De Officiis Ministr 1,132.
“Os
filósofos (Ambrósio se refere a Cícero) creram que a justiça consistiria em
considerar as coisas públicas como públicas e as privadas como privadas. Mas
também esse princípio não é segundo a natureza A natureza, na verdade, doou a
todos seus dons; isso porque Deus ordenou que tudo fosse produzido para o comum
benefício de todos e que a terra fosse, de certa maneira, posse de todos. A
natureza, portanto, gerou o direito comum, a usurpação fez o direito privado”.
Expos ps CXVIII 8,22;
“O
Senhor nosso Deus quis que esta terra fosse posse comum de todos os homens e
que seus frutos fossem ministrados a todos, mas a avareza distribuiu os
direitos de propriedade. Justo é, portanto que, se te atribuis algo como
próprio daquilo que fora destinado para o uso comum de todo o gênero humano (...)
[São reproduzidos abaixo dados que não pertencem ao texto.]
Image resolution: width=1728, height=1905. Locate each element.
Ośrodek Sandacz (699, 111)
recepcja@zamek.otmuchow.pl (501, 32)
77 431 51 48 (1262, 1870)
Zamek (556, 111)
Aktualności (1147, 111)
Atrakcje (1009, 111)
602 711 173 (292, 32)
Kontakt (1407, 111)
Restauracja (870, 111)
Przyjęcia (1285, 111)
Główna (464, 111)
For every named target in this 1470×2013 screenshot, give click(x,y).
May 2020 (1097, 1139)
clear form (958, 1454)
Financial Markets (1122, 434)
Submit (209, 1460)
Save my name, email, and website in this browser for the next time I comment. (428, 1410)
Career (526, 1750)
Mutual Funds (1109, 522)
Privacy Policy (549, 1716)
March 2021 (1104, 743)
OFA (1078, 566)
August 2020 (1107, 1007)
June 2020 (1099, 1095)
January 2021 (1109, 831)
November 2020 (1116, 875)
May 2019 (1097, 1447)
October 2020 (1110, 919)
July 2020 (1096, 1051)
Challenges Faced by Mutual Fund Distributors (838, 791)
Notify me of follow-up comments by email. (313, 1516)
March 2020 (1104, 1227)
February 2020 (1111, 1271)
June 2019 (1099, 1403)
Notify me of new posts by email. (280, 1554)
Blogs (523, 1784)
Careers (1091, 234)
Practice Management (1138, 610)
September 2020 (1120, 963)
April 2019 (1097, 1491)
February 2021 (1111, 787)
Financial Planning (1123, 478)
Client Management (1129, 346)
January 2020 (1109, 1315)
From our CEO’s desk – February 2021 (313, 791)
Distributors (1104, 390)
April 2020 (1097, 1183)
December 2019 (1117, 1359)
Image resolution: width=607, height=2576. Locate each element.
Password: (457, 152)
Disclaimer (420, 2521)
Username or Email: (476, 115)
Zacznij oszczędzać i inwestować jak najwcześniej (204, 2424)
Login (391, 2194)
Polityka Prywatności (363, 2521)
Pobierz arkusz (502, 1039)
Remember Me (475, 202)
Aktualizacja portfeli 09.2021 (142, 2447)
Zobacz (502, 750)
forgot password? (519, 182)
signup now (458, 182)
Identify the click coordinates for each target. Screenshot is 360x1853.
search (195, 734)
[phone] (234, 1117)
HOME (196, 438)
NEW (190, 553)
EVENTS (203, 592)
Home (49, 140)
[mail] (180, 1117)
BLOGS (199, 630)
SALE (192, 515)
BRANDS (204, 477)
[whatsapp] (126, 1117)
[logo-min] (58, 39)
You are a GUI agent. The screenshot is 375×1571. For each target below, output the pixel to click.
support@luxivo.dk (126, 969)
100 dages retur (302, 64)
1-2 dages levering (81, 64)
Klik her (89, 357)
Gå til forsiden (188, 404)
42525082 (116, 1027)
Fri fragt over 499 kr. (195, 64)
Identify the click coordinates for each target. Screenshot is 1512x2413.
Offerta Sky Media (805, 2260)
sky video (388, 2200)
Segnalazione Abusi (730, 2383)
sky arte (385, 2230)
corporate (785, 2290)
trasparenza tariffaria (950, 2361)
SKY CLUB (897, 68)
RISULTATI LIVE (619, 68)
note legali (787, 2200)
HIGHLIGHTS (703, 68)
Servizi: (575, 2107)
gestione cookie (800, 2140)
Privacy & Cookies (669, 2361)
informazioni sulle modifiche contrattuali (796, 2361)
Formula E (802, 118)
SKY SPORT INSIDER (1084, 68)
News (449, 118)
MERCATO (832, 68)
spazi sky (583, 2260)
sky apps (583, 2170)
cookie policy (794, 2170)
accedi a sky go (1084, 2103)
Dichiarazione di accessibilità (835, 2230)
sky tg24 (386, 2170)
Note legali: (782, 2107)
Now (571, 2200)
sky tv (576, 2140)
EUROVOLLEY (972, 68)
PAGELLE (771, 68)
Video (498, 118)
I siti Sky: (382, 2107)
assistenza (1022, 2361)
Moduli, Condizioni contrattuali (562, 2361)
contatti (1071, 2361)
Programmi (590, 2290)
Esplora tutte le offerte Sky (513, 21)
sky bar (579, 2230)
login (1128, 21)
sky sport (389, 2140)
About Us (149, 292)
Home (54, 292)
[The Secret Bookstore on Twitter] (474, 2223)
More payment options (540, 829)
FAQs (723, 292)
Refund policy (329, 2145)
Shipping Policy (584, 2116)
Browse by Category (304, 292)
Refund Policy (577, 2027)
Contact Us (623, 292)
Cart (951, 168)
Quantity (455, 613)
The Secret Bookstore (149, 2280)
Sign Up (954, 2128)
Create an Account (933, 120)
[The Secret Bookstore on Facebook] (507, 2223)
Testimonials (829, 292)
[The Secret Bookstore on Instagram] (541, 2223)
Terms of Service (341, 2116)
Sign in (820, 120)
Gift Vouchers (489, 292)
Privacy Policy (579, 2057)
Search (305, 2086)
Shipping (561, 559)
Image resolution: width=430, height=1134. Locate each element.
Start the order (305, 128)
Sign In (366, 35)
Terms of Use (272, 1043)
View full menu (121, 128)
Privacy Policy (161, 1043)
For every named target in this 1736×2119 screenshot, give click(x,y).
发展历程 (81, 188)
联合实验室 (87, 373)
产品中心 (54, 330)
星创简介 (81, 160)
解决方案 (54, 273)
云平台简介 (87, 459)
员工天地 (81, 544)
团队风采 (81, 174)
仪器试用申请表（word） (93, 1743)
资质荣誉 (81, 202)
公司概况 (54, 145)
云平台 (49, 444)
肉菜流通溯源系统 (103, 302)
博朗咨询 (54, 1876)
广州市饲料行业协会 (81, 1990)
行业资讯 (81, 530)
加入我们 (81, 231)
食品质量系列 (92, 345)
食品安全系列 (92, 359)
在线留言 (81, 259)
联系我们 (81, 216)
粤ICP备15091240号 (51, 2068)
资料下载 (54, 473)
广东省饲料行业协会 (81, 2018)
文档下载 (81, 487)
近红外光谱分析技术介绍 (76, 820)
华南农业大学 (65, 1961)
pelo menos, com tais bens privados faças esmolas aos pobres, diante dos quais,
tens obrigações de consórcio (...)”.”
“No
livro Basílio de Cesaréia (Paulus, São
Paulo, 1999, pp. 26-37) há textos de São Basílio ensinando que o direito de
propriedade (dos bens), previsto pela Igreja, refere-se apenas a uma quantidade
(o controle desses bens), cuja medida é a necessidade de cada um para uma vida
digna. (...)
Vejamos
o texto de São Basílio:
A generosidade de Deus
Eis
quanto provém de Deus: fertilidade do solo, condições atmosféricas propícias,
abundância das sementes, a ajuda dos bois e outros elementos que contribuem
para o incremento da agricultura. E da parte do homem? Dureza de coração,
misantropia e avareza: é dessa maneira que o homem agradece ao próprio
benfeitor. Não se recordou da comunhão de natureza, não pensou que precisava
dividir o supérfluo entre os indigentes, não levou em conta o mandamento: “Não
negues um benefício ao necessitado” (Pr 3,27). “A caridade e a confiança não te
abandonem” (Pr 3,3). “Reparte o pão com o faminto” (Is 58,7). Permaneceu surdo
ao grito de todos os profetas e de todos os mestres. (p. 26). (...)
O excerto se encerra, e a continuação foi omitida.